**Material provided:**
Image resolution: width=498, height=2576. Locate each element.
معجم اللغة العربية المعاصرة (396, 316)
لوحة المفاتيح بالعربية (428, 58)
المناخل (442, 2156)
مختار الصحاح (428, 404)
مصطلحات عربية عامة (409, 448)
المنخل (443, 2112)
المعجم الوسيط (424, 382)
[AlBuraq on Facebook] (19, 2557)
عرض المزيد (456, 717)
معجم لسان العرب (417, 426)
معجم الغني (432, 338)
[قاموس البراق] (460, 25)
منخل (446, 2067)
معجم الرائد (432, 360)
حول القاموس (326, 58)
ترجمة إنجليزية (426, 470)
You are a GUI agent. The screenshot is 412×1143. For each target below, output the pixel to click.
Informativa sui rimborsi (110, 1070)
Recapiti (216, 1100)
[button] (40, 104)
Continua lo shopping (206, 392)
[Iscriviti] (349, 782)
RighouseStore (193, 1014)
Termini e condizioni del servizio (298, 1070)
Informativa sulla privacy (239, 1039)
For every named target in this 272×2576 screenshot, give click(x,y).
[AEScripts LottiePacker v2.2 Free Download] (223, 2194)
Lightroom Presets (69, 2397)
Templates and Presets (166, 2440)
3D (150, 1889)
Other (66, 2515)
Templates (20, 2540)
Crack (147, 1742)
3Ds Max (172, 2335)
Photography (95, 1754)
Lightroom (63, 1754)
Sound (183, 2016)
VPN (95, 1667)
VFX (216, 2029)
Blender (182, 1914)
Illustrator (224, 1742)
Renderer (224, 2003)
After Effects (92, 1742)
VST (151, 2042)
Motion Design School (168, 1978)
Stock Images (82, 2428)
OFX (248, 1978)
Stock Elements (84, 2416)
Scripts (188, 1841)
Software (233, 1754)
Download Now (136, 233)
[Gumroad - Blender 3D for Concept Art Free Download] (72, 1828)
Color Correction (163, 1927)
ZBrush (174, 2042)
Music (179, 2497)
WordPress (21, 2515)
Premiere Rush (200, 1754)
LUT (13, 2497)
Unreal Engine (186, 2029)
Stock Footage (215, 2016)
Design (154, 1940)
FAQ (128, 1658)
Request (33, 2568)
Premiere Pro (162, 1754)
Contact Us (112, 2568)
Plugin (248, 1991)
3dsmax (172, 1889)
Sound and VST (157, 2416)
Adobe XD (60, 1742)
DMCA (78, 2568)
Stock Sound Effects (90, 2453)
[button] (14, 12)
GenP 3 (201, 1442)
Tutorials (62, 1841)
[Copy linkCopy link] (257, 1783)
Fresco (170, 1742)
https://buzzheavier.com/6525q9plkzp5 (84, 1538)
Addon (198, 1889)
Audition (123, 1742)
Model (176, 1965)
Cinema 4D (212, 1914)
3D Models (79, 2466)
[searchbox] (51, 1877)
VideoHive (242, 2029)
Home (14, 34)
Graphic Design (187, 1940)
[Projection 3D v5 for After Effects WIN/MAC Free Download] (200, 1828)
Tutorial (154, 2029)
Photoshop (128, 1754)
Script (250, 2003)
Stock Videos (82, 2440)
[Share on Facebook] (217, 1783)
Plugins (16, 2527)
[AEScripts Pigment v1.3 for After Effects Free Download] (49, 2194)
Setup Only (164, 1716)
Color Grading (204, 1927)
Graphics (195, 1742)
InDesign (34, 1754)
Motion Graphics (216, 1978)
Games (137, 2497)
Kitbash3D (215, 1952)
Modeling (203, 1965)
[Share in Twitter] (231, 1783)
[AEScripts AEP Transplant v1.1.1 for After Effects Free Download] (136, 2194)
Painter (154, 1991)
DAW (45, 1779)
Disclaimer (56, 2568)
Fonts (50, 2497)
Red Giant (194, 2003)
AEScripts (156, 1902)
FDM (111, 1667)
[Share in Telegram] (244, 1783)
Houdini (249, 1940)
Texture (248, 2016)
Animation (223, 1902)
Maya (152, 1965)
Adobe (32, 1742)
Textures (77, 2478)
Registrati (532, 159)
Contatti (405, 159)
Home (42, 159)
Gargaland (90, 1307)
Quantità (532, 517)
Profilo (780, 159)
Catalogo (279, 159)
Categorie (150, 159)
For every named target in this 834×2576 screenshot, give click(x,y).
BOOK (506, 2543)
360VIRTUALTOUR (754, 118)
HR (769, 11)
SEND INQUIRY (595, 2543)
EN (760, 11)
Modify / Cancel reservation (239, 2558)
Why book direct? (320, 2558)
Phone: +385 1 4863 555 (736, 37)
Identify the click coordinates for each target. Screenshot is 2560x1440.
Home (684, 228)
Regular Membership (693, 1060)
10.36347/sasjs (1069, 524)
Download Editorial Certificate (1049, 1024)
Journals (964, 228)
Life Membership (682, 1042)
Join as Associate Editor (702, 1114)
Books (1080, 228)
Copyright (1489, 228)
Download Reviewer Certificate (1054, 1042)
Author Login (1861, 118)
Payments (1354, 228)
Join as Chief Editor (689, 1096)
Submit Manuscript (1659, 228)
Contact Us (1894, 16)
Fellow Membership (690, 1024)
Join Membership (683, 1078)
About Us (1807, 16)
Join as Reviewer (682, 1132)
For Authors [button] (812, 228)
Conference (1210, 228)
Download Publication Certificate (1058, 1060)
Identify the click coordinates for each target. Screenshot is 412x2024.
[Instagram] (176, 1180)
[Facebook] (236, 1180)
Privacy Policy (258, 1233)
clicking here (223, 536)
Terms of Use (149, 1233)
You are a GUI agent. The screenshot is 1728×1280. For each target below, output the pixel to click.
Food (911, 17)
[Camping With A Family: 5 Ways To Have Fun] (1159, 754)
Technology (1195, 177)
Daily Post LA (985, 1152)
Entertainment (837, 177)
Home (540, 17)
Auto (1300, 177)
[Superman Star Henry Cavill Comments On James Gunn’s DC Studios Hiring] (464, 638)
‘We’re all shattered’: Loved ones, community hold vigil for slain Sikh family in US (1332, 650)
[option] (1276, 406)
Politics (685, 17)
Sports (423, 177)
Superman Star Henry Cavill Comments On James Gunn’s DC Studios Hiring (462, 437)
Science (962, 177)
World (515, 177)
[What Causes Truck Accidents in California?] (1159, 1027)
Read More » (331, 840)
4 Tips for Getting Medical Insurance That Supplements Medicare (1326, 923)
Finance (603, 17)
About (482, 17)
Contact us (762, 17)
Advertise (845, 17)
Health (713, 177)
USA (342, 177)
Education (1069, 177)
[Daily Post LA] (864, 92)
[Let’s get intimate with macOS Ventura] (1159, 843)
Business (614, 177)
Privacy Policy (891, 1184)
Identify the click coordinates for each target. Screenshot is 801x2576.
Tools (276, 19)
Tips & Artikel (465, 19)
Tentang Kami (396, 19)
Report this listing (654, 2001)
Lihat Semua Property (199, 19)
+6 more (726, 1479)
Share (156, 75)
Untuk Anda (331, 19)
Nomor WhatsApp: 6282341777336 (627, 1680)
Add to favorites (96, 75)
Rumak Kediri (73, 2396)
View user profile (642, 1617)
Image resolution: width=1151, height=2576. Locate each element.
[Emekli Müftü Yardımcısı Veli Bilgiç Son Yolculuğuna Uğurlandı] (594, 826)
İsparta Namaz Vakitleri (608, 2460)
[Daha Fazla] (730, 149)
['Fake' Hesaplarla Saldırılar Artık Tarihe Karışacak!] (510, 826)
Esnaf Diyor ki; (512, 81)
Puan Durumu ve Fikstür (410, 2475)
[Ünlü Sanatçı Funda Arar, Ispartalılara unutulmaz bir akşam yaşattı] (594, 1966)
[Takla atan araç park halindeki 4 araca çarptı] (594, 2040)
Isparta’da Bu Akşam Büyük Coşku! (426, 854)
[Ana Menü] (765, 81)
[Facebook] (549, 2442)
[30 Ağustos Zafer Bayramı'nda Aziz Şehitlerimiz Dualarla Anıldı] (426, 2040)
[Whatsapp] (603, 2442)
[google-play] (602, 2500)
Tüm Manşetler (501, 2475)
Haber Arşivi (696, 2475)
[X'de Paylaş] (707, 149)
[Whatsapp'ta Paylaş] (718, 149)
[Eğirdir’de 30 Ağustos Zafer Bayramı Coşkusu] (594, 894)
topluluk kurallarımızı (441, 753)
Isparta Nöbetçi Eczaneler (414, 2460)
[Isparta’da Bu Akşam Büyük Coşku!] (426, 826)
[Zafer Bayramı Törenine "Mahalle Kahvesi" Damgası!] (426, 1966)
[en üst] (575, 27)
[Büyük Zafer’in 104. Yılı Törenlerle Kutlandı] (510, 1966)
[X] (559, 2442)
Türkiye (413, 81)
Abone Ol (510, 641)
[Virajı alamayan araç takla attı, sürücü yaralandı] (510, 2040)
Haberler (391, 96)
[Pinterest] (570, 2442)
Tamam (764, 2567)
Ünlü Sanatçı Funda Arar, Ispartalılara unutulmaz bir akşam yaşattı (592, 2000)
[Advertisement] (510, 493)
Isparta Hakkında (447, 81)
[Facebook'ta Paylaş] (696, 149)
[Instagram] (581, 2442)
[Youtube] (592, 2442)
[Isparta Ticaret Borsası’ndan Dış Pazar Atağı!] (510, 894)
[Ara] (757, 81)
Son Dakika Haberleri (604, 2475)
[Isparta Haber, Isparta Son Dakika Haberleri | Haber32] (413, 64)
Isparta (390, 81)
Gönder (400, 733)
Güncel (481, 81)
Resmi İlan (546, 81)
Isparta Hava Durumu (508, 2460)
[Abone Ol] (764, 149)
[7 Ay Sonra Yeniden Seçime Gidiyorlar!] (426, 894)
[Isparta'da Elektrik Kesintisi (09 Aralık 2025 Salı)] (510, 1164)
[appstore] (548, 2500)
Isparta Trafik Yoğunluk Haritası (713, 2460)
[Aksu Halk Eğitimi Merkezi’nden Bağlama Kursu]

**Task instructions:**
Repeat the entries above exactly, from the first line through the line containing "LUT (13, 2497)".

**Task result:**
Image resolution: width=498, height=2576. Locate each element.
معجم اللغة العربية المعاصرة (396, 316)
لوحة المفاتيح بالعربية (428, 58)
المناخل (442, 2156)
مختار الصحاح (428, 404)
مصطلحات عربية عامة (409, 448)
المنخل (443, 2112)
المعجم الوسيط (424, 382)
[AlBuraq on Facebook] (19, 2557)
عرض المزيد (456, 717)
معجم لسان العرب (417, 426)
معجم الغني (432, 338)
[قاموس البراق] (460, 25)
منخل (446, 2067)
معجم الرائد (432, 360)
حول القاموس (326, 58)
ترجمة إنجليزية (426, 470)
You are a GUI agent. The screenshot is 412×1143. For each target below, output the pixel to click.
Informativa sui rimborsi (110, 1070)
Recapiti (216, 1100)
[button] (40, 104)
Continua lo shopping (206, 392)
[Iscriviti] (349, 782)
RighouseStore (193, 1014)
Termini e condizioni del servizio (298, 1070)
Informativa sulla privacy (239, 1039)
For every named target in this 272×2576 screenshot, give click(x,y).
[AEScripts LottiePacker v2.2 Free Download] (223, 2194)
Lightroom Presets (69, 2397)
Templates and Presets (166, 2440)
3D (150, 1889)
Other (66, 2515)
Templates (20, 2540)
Crack (147, 1742)
3Ds Max (172, 2335)
Photography (95, 1754)
Lightroom (63, 1754)
Sound (183, 2016)
VPN (95, 1667)
VFX (216, 2029)
Blender (182, 1914)
Illustrator (224, 1742)
Renderer (224, 2003)
After Effects (92, 1742)
VST (151, 2042)
Motion Design School (168, 1978)
Stock Images (82, 2428)
OFX (248, 1978)
Stock Elements (84, 2416)
Scripts (188, 1841)
Software (233, 1754)
Download Now (136, 233)
[Gumroad - Blender 3D for Concept Art Free Download] (72, 1828)
Color Correction (163, 1927)
ZBrush (174, 2042)
Music (179, 2497)
WordPress (21, 2515)
Premiere Rush (200, 1754)
LUT (13, 2497)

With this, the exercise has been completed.